» To do:
Please reply with one number only: how many lines in the entries below contain the string "agent".

» Records for this task:
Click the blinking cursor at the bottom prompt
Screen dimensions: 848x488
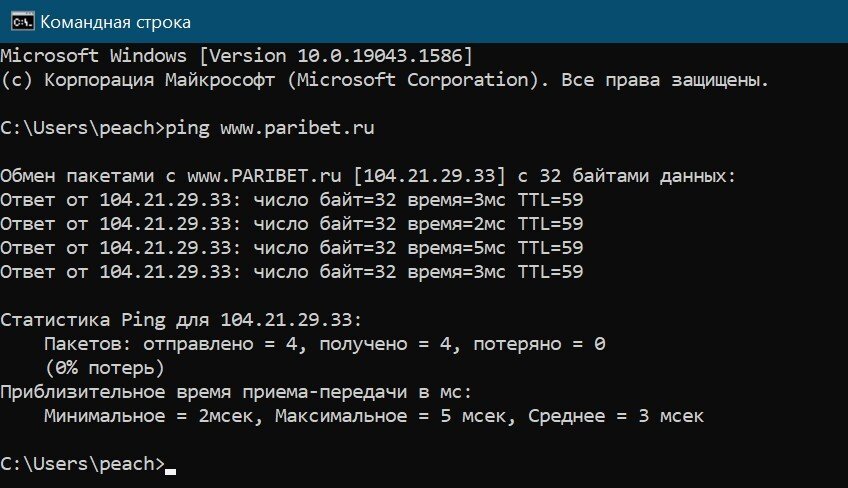[x=171, y=468]
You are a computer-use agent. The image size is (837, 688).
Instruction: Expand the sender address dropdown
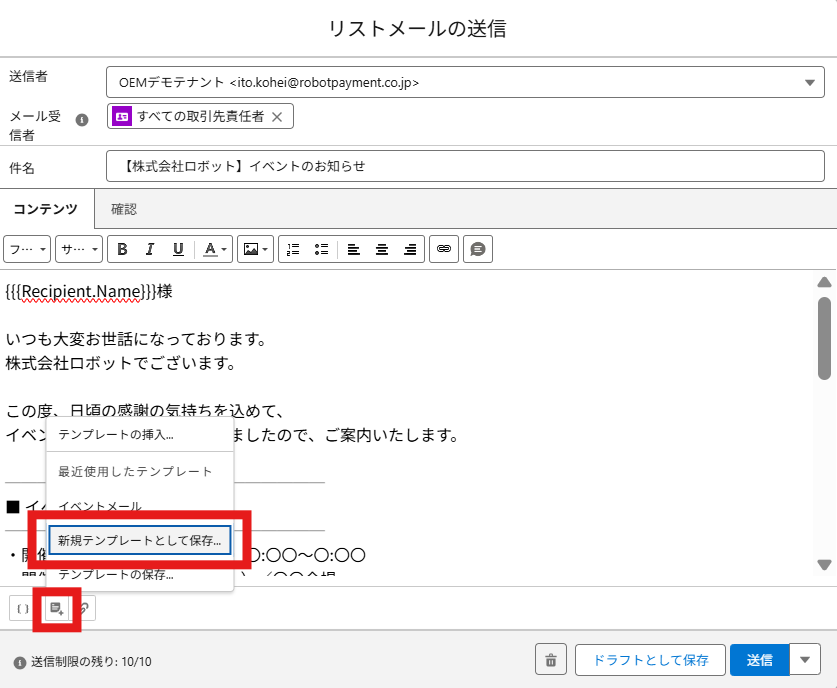coord(808,83)
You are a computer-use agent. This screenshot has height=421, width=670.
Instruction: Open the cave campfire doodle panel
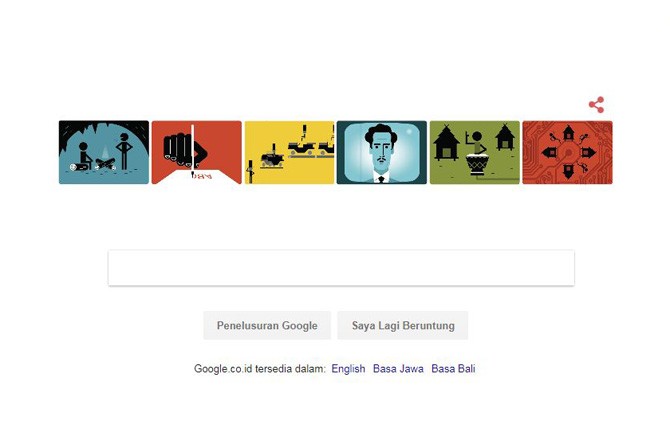(104, 153)
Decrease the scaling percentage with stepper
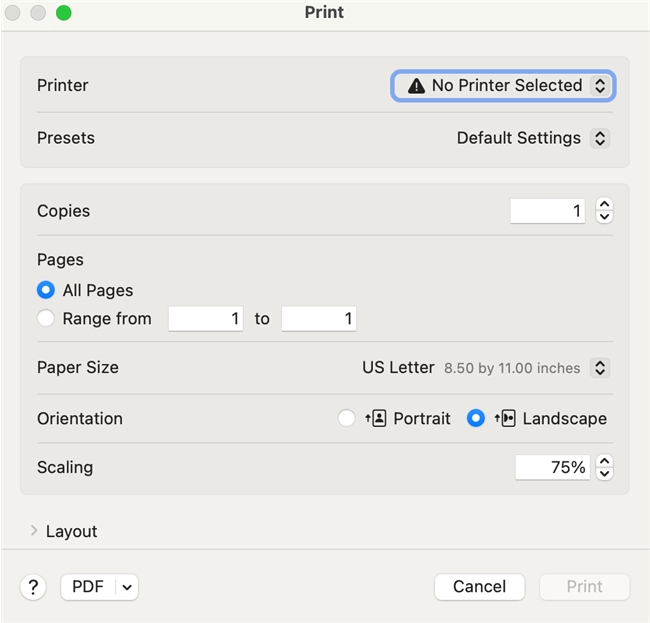Screen dimensions: 650x623 pyautogui.click(x=604, y=473)
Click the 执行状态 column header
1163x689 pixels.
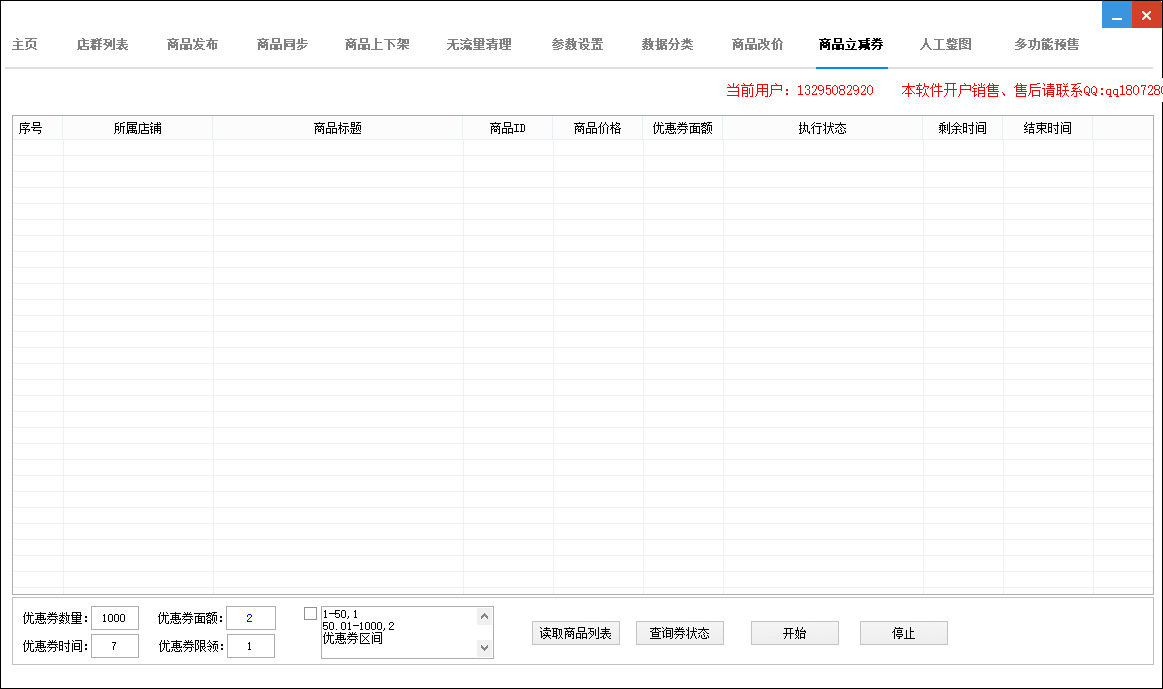click(822, 128)
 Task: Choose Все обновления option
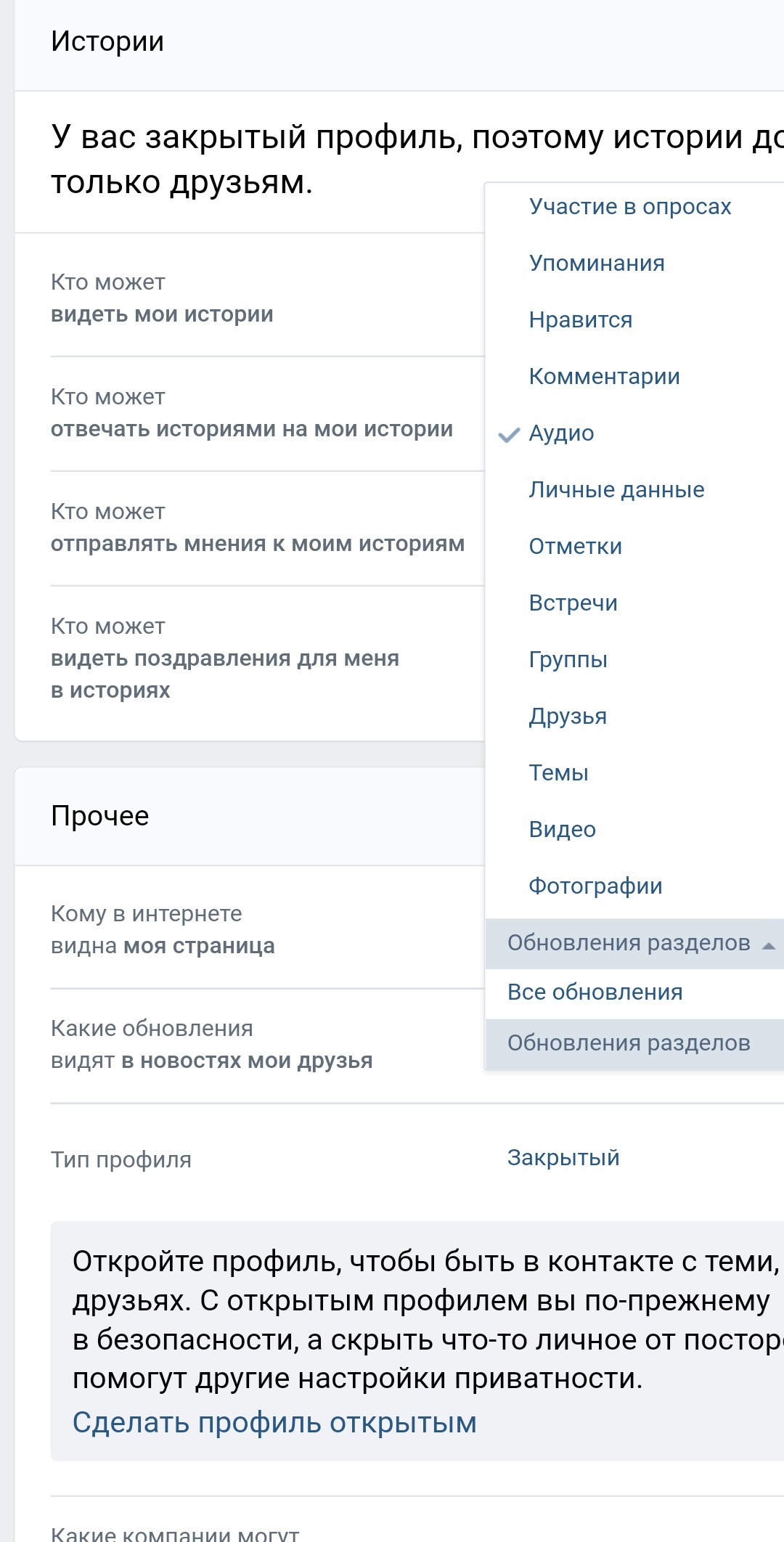click(x=595, y=992)
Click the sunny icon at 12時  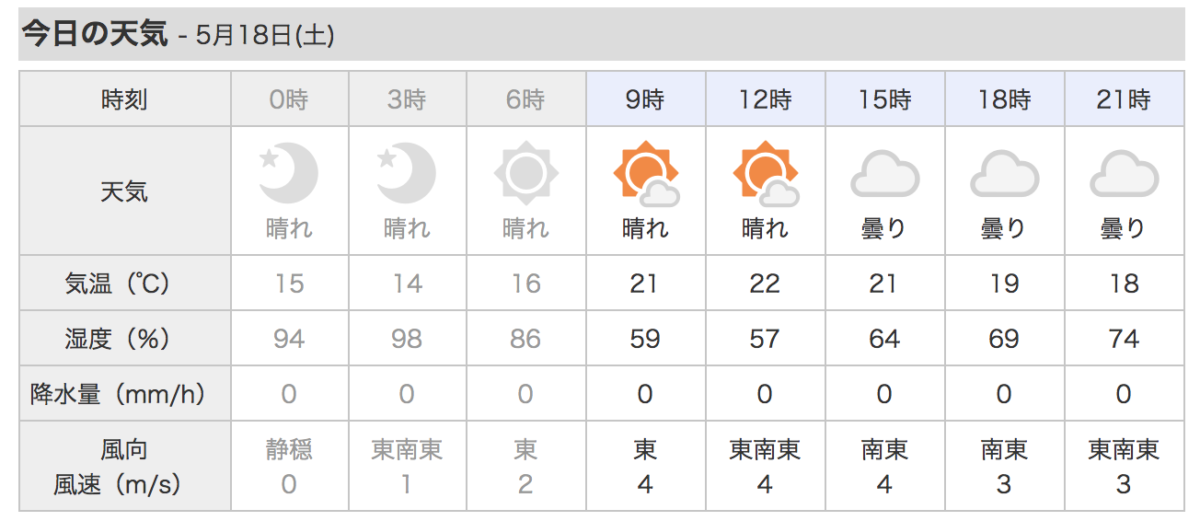765,174
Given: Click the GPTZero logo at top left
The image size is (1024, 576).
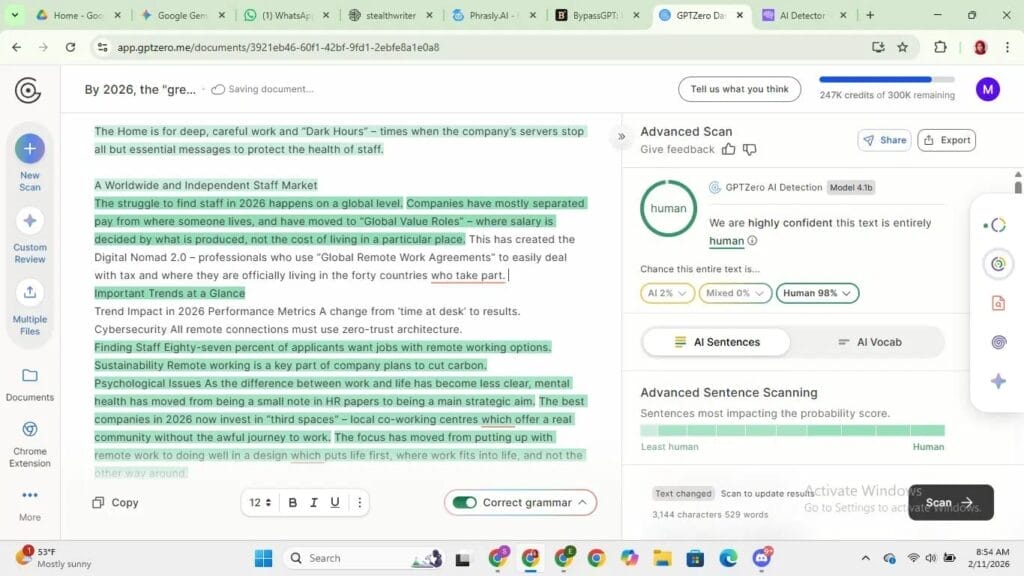Looking at the screenshot, I should pos(28,90).
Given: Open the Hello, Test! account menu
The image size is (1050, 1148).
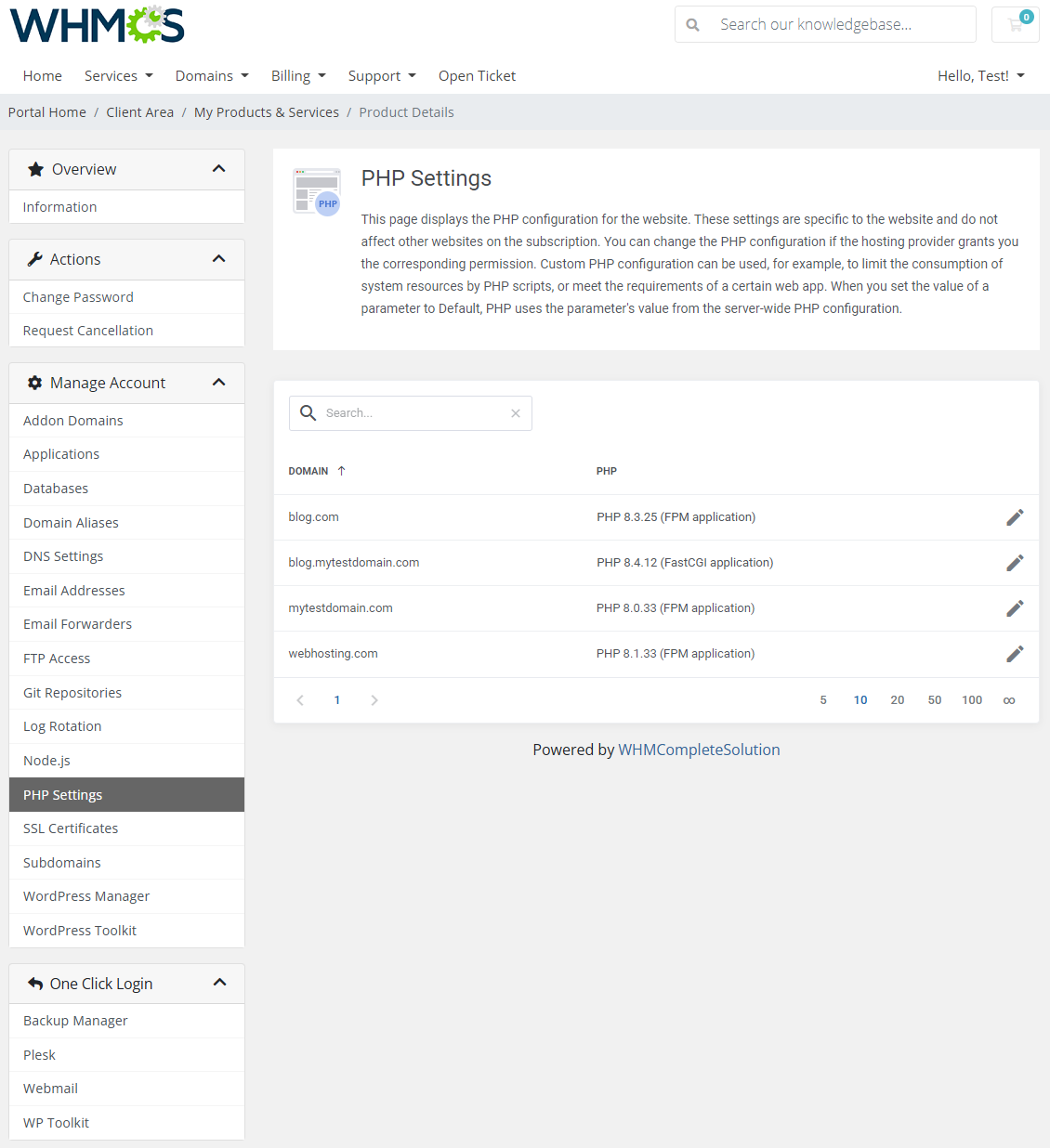Looking at the screenshot, I should click(980, 75).
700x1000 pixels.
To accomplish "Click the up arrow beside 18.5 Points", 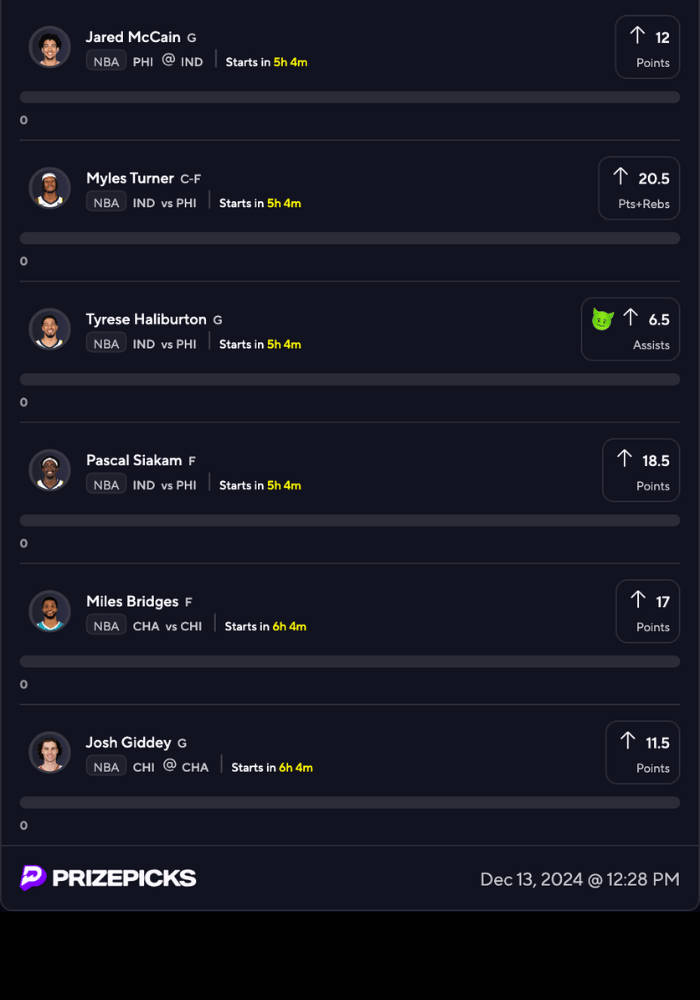I will (624, 459).
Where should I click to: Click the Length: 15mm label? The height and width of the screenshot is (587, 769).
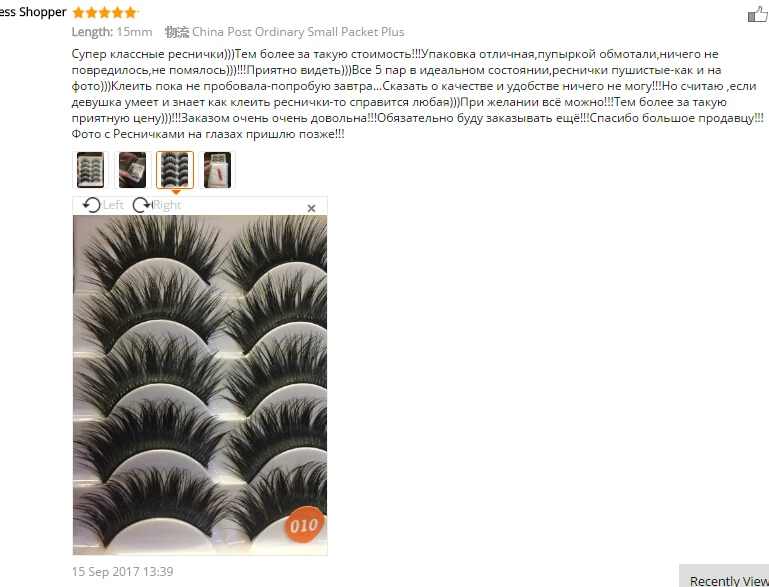[x=112, y=32]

» Finished task:
2